• **Data pulled from a collection**:
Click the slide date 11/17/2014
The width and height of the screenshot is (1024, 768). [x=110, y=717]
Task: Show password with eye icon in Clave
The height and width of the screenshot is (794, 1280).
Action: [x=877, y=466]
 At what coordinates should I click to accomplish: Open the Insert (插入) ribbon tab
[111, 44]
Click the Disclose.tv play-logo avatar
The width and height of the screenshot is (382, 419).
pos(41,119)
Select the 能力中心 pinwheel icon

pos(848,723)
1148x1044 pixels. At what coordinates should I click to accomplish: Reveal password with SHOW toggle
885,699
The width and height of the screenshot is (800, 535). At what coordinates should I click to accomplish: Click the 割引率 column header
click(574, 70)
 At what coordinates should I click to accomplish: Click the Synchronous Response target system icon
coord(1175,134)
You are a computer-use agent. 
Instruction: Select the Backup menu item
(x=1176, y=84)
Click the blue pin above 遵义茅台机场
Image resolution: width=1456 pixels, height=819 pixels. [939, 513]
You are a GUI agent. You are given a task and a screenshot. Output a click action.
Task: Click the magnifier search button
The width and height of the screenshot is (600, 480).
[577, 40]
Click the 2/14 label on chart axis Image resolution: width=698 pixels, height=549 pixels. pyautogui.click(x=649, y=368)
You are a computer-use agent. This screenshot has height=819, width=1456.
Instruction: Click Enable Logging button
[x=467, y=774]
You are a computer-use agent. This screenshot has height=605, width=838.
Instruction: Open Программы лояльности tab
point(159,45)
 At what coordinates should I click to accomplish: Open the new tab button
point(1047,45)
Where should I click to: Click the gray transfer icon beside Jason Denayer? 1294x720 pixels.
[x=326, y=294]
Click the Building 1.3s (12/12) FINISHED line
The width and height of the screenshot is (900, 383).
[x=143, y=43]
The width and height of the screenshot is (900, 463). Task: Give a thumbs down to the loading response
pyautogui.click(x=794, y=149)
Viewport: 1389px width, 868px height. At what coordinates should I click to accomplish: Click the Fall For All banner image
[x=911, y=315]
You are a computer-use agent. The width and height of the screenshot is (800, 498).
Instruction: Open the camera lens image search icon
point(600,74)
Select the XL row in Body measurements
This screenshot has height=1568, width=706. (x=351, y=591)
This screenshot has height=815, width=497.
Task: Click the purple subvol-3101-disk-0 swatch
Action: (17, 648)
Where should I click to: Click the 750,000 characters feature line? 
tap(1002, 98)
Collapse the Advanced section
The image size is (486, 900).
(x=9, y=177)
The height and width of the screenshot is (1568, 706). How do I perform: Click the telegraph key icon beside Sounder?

• **TASK DESCRIPTION**:
Can you change "computer-use agent" to "desktop automation agent" everywhere in the lines above and leave everything else as it is?

• **THE OUTPUT**:
Click the slide date 11/17/2014
The width and height of the screenshot is (1024, 768). [x=110, y=717]
Task: Show password with eye icon in Clave
The height and width of the screenshot is (794, 1280).
Action: [x=877, y=466]
 At what coordinates should I click to accomplish: Open the Insert (插入) ribbon tab
[111, 44]
Click the Disclose.tv play-logo avatar
The width and height of the screenshot is (382, 419).
pos(41,119)
Select the 能力中心 pinwheel icon

pos(848,723)
1148x1044 pixels. At what coordinates should I click to accomplish: Reveal password with SHOW toggle
885,699
The width and height of the screenshot is (800, 535). At what coordinates should I click to accomplish: Click the 割引率 column header
click(574, 70)
 At what coordinates should I click to accomplish: Click the Synchronous Response target system icon
coord(1175,134)
You are a desktop automation agent. 
Instruction: Select the Backup menu item
(x=1176, y=84)
Click the blue pin above 遵义茅台机场
Image resolution: width=1456 pixels, height=819 pixels. [939, 513]
You are a GUI agent. You are given a task and a screenshot. Output a click action.
Task: Click the magnifier search button
The width and height of the screenshot is (600, 480).
[577, 40]
Click the 2/14 label on chart axis Image resolution: width=698 pixels, height=549 pixels. pyautogui.click(x=649, y=368)
You are a desktop automation agent. This screenshot has height=819, width=1456.
Instruction: Click Enable Logging button
[x=467, y=774]
You are a desktop automation agent. This screenshot has height=605, width=838.
Instruction: Open Программы лояльности tab
point(159,45)
 At what coordinates should I click to accomplish: Open the new tab button
point(1047,45)
Where should I click to: Click the gray transfer icon beside Jason Denayer? 1294x720 pixels.
[x=326, y=294]
Click the Building 1.3s (12/12) FINISHED line
The width and height of the screenshot is (900, 383).
[x=143, y=43]
The width and height of the screenshot is (900, 463). Task: Give a thumbs down to the loading response
pyautogui.click(x=794, y=149)
Viewport: 1389px width, 868px height. At what coordinates should I click to accomplish: Click the Fall For All banner image
[x=911, y=315]
You are a desktop automation agent. The width and height of the screenshot is (800, 498).
Instruction: Open the camera lens image search icon
point(600,74)
Select the XL row in Body measurements
This screenshot has height=1568, width=706. (x=351, y=591)
This screenshot has height=815, width=497.
Task: Click the purple subvol-3101-disk-0 swatch
Action: (17, 648)
Where should I click to: Click the 750,000 characters feature line? 
tap(1002, 98)
Collapse the Advanced section
The image size is (486, 900).
(x=9, y=177)
The height and width of the screenshot is (1568, 706). How do I perform: Click the telegraph key icon beside Sounder?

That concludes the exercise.